Meine Erfahrungen mit dem Basic Test auf Nahrungsmittelunverträglichkeit von Cerascreen #sponsored

Heute meine Lieben möchte ich mit euch ein wenig privat plaudern – fernab von den normalen Rezepten um die es hier sonst so geht: Wir bleiben zwar beim Thema Essen, aber ich wollte euch mitnehmen auf die Suche nach dem Lebensmittel, welches mein Körper nicht so zu vertragen scheint.

Lebensmittelunverträglichkeiten sind ein Graus

Es fing vor einigen Jahren an, dass ich noch zu meinen Studienzeiten hin und wieder Magen/Darm-Beschwerden bekam. Meistens ließ es sich für mich auf Stressfaktoren oder eine Aneinanderreihung von doch eher zu fett- und/oder zuckerreichen Mahlzeiten zurückführen. Diese Beschwerden gingen augenblicklich weg, als ich 2012 den Monat mit Attila Hildmann vegan und kohlenhydratarm gelebt habe – (hier mein Bericht dazu: Challenge 30-Tage Vegan). Wenn ich daran zurückdenke, denke ich immer an den Verzicht auf Brot und wie unglaublich ätzend ich das fand und wie unsympathisch ich den Herrn selbst im Umgang mit den anderen Challengern erlebt habe.

Nach dem Ende der Challenge, als öfter auch wieder Milchprodukte und andere tierische Erzeugnisse auf den Speiseplan kamen, kehrten gelegentlich auch die Beschwerden zurück, so dass ich mich dann irgendwann auf eine Lactose-Intoleranz testen ließ, allerdings ohne Erfolg. Faul wie ich manchmal war/bin habe ich es dabei belassen, einfach die Produkte nicht mehr so häufig zu essen und gut ist, schließlich reden wir – zum damaligen Zeitpunkt zumindest – von lediglich seltenen Beschwerden.

Nun – 2015 – habe ich, wie ihr vielleicht gelesen habt, begonnen meine Ernährung umzustellen, abzunehmen, gesünder zu kochen und weniger Süßigkeiten/Zucker zu essen (bspw. durch den Monat Zuckerfrei im Januar (hier mein Bericht dazu: Projekt 30-Tage-Zuckerfrei). Dabei wurden die Beschwerden aber eigentlich immer nur stärker und für mich immer störender.

Mit Hilfe von Ernährungs-Apps habe ich mein Essen seit Januar sehr regelmäßig protokolliert, komme aber nicht so recht dahinter, wo denn nun der Auslöser für die Beschwerden liegt und der nächste Schritt wäre nun, zum Arzt zu gehen und dies weiter untersuchen zu lassen. Letztlich ist auch meine Neurodermitis schlimmer geworden und ich kann es mir nicht recht erklären, da ich bis jetzt eigentlich immer nur auf psychischen Stress reagiert habe und da bin ich zurzeit doch sehr entspannt. 😉

Cerascreen - Basic Test auf Lebensmittelunverträglichkeiten

Cerascreen, eine Alternative zum Arzt?

Nun aber, bevor ich mir nun einen Termin bei einem Arzt vereinbart habe, bekam ich eine Mail von Cerascreen, welche mein Interesse geweckt hat. Das Unternehmen verkauft Lebensmittelunverträglichkeits- und eine Vielzahl weiterer Tests rund um das Thema Vitamin-Haushalt oder auch Protein-Status für zu Hause. Das war per se eine spannende Idee, sich doch einfach schon einmal vor dem Arztbesuch testen zu lassen und diesen langwierigen Prozess der Arztbesuche und Blutabnahmen und Tests etc. ja vielleicht auch zu vermeiden.
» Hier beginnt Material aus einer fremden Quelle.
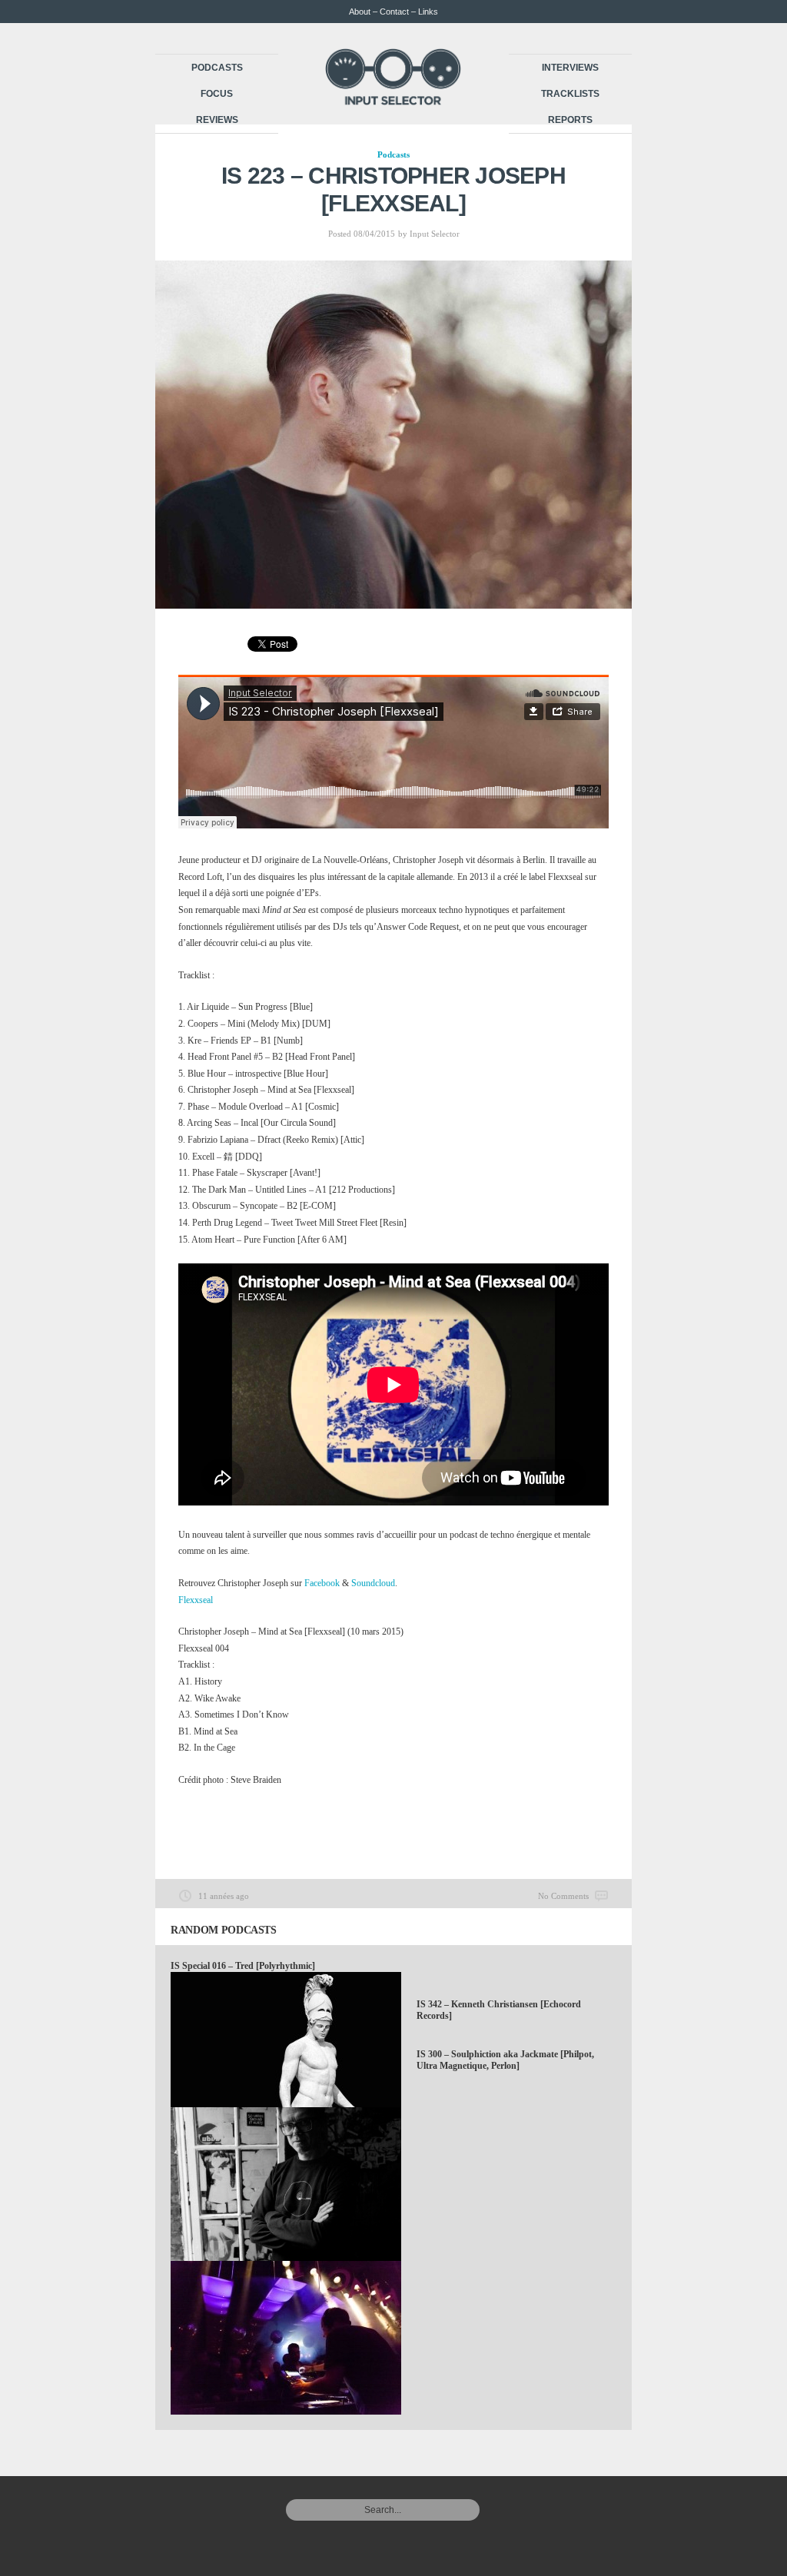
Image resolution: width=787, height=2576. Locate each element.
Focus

Welchen Test ich machen möchte war schnell entschieden, denn für die Thematik gab es drei Möglichkeiten: erstens Histaminintoleranz, Zöliakie und einen Basic Test auf Nahrungsmittelunverträglichkeit, welcher mehr allgemein das Thema abdeckt. Allerdings sei vorab gesagt, für schwache Nerven ist das nichts und ich bin ehrlich, alleine hätte ich es nicht geschafft den Test an mir durchzuführen. Dies liegt zwar nicht an der Anwendung, denn diese ist sehr einfach und gut gemacht, jedoch mir selbst in den Finger zu pieken (auch wenn die Lanzette das quasi von selbst macht und man nur auf einen Knopf drücken muss) wäre mir kaum möglich gewesen, von dem Beinahe-Ohnmachtsanfall beim Verlust der doch recht kleinen Menge Blut möchte ich erst gar nicht anfangen, aber die Story dient nun mit Sicherheit als Erheiterung meiner Freunde auf der nächsten Party ^^.

Der Test

Bei der Blutuntersuchung werden verschiedene Lebensmittelallergien ausgeschlossen, sowie die Reaktion mit dem IgG4-Antikörper – welche aussagen, ob das Blut auf bestimmte Lebensmittel reagiert, also darauf antwortet – getestet. Dies sagt jedoch nichts über eine Unverträglichkeit aus.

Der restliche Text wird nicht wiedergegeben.